Tom Ridge, who served in that role under President George W. Bush, recently praised the Department of Homeland Security for putting an end in January to Boeing Co.’s multibillion-dollar contract for the Secure Border Initiative (SBInet). After nearly five years and $1 billion in taxpayer funding, the deal netted a mere 28-mile prototype and a 53-mile permanent segment of electronic sensors in Arizona. According to Ridge, the effort failed in large part because it did not leverage commercially available technology.

“In the enabling legislation that created the Department of Homeland Security, Congress encouraged the department to use commercial off-the-shelf technology,” said Ridge. But with SBInet, the DHS “supported a new system…on the taxpayers’ dollars,” he said. “Somebody sold them a bill of goods. Congress funded it…and failed in oversight,” said Ridge. “Boeing does great work. They didn’t do great work at the border.”

Ridge said he was genuinely surprised by Congress’ proposed 81 percent funding cuts to the DHS research and development budget, during an interview with Breaking Gov. He also expressed “outrage” over Congress’s failure to address the communication needs of first responders. But he believes new efficiencies make it possible to use commercial off-the-shelf technologies that would significantly enhance security along the southern border with Mexico and save taxpayers potentially billions of dollars.

“Today, I believe that I could pull together a system of engineers and security personnel from Customs and Border Protection, and some people from the military, and we could…re-engineer the process, build it quicker, a heck of a lot cheaper and substantially reduce the risk,” said Ridge.

Ridge now leads Washington, D.C.-based security consulting firm Ridge Global, which provides a wide range of security advice to government and industry clients around the world. But the former Homeland Security secretary has also been a central supporter during the last three years of small business and innovation contests designed to identify cutting-edge technologies and get them to market faster. He also was recently appointed to lead the U.S. Chamber of Commerce’s National Security Task Force. It has been this private-sector work that, ironically, has given Ridge greater insight into commercially available technology for homeland security.

“If you’re willing to accept the fact that no matter what kind of system you put up there it’s not going to be fail-safe, then why don’t you get some people who understand systems and take what we know has worked… build a strategy and tactical platform around it, [and] put it in?” With that approach, said Ridge, “you embed it quicker and it’s billions of dollars cheaper.”

For Ridge, one tried and true system that should be used more aggressively along the border is unmanned aerial vehicles, or UAVs.

“We know UAVs are working pretty well in Afghanistan and Iraq, and we know surveillance [systems] work and sensors work,” he said. Putting the right commercial technologies in place to support a ramped-up UAV effort, along with additional surveillance and sensor systems, would enable DHS to, in Ridge’s words, “triangulate and integrate” real-time data about illegal border crossings and threats.

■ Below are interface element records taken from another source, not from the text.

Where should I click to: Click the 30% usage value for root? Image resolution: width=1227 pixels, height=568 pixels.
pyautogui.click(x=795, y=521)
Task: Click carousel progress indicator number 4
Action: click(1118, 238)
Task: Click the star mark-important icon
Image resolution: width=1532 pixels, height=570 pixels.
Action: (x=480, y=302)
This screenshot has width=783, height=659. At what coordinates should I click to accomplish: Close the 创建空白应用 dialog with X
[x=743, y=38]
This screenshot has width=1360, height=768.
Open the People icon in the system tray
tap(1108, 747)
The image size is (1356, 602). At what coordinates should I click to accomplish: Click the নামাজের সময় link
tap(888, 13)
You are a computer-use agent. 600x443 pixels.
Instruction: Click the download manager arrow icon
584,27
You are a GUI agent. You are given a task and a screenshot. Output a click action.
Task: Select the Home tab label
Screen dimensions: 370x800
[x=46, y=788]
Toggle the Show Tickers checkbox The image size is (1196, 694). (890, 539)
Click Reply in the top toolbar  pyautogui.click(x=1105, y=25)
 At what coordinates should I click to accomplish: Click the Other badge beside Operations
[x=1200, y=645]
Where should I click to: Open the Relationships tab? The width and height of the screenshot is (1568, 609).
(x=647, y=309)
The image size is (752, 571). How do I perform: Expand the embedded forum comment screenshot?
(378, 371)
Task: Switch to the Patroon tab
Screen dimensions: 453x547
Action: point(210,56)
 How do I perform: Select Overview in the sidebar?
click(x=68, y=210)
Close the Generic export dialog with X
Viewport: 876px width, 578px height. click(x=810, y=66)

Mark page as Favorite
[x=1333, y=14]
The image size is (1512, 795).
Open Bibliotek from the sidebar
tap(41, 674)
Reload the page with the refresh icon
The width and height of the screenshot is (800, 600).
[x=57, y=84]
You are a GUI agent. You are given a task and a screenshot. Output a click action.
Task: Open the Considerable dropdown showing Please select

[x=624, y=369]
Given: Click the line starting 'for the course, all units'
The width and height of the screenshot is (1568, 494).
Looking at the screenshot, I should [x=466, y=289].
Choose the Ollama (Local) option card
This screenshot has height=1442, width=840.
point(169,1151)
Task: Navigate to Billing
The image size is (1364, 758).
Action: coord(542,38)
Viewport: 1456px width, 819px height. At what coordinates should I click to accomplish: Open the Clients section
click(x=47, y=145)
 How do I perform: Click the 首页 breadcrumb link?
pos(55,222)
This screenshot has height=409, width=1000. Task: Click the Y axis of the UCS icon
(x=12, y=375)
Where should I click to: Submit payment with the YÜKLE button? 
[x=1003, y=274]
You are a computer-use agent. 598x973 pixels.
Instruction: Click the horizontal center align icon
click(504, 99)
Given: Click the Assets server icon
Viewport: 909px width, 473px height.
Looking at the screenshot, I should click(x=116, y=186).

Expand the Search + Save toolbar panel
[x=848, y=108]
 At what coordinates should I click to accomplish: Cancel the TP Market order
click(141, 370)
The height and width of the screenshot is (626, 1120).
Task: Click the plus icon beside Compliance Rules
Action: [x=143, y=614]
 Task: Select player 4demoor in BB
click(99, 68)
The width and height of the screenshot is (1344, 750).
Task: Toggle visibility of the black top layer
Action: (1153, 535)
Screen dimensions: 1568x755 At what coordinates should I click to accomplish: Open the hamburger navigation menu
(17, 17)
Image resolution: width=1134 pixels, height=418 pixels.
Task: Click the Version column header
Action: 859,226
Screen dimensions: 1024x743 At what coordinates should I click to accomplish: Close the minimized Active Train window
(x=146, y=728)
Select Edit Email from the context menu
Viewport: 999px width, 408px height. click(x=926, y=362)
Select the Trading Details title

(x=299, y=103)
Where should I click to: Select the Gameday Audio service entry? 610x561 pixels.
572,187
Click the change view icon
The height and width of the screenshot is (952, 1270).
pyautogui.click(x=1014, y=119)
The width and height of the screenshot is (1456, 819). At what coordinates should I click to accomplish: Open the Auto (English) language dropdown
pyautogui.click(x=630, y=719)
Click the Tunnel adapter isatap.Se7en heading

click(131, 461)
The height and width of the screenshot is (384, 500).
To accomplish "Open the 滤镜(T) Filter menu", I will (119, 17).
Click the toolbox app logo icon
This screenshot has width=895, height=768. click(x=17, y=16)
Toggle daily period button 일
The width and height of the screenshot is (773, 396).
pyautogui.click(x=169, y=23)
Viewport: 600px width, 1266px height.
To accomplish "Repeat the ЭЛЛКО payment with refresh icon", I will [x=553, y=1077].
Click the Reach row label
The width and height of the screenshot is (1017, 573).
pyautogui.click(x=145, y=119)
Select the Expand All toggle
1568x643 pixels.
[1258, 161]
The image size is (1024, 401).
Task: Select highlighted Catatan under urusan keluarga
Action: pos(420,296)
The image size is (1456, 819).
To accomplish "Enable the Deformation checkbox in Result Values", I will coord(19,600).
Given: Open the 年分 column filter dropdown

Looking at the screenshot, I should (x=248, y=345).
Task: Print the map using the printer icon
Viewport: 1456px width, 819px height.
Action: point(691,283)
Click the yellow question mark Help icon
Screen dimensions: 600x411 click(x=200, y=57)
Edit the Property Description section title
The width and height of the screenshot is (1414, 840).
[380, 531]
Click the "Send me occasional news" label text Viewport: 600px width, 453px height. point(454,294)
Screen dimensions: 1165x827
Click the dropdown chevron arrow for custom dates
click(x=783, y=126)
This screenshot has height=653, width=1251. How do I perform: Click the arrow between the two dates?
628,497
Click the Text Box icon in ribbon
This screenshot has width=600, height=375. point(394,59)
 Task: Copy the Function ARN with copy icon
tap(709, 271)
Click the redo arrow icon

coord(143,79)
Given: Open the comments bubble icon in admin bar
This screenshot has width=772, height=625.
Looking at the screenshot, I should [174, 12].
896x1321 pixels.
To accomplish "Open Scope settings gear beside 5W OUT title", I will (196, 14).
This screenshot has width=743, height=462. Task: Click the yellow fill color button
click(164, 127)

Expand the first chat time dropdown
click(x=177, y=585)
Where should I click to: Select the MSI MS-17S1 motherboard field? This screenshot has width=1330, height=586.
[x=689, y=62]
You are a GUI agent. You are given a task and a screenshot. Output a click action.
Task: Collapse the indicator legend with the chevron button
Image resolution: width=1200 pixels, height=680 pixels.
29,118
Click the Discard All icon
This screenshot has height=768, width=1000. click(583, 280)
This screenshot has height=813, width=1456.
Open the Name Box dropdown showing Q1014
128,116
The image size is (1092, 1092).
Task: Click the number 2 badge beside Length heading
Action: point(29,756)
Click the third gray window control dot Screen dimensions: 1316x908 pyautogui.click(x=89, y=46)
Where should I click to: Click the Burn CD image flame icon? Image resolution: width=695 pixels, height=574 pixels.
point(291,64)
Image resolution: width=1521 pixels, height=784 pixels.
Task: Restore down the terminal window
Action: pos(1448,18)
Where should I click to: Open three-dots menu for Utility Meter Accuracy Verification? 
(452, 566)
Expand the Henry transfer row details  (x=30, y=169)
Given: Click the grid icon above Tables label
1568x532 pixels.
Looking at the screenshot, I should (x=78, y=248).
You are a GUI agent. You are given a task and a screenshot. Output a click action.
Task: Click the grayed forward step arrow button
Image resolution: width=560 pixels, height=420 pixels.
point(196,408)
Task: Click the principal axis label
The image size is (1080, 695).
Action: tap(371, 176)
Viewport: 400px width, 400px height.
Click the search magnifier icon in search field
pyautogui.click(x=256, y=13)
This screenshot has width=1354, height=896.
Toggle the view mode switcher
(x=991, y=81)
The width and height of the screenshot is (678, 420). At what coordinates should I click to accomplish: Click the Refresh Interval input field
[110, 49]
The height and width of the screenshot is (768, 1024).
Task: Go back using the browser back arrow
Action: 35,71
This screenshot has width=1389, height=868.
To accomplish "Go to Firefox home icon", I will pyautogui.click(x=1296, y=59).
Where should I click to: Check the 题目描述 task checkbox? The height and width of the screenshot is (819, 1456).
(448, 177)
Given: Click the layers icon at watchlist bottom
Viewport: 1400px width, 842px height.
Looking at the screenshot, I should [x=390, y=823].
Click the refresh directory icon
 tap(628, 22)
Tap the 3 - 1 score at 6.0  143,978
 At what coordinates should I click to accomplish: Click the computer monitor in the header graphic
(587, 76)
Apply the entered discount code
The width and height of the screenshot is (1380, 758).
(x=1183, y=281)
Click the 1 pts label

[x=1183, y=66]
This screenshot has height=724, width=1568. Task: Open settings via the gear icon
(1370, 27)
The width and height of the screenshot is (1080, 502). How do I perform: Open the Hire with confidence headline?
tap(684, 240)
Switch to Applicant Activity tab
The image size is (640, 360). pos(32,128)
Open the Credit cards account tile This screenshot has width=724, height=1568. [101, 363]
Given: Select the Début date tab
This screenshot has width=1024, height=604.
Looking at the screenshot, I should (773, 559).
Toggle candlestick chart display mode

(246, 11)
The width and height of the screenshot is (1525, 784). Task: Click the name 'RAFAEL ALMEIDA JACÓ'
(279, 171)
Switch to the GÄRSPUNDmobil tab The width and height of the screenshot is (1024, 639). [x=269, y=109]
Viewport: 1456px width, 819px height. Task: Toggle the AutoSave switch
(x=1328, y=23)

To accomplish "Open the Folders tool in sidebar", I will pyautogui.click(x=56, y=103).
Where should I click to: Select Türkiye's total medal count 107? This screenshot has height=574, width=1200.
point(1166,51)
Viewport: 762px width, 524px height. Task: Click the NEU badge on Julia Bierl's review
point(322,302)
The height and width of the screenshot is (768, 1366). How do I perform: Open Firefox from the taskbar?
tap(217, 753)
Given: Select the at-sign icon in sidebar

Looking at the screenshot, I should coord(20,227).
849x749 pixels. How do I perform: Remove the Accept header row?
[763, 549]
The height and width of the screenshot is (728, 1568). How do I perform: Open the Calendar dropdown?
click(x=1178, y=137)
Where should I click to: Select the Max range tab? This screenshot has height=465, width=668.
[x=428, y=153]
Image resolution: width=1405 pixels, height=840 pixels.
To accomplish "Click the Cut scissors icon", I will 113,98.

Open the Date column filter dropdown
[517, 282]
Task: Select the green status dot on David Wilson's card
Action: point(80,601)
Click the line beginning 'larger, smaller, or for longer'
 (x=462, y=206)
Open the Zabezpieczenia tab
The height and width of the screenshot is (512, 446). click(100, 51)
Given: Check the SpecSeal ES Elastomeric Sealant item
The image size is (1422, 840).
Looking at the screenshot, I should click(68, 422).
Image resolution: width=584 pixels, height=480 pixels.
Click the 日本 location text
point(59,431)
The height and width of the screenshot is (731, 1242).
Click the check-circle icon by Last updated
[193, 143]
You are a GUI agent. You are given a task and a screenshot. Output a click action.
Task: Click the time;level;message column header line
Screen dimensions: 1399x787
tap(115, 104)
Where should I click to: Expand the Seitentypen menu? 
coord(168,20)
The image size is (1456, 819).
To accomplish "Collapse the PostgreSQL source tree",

“But if Congress wants to spend billions of dollars more on some elaborate new technology, never tested before and when is finally constructed and tested failed miserably” then, said Ridge, they will have to accept the responsibility for allowing taxpayer funds to be used in such a fashion, as happened in the SBInet contract awarded to Boeing.

But nothing is without risk, acknowledged Ridge. If Congress encourages the secretary and the DHS to use off-the-shelf technology as they did in the enabling legislation that created the DHS, then “they have to accept that there will be a little risk,” said Ridge. “We have to accept it. It’s all about managing the risk. Even in tight budget times, there are ways you can enhance security” with commercial technology.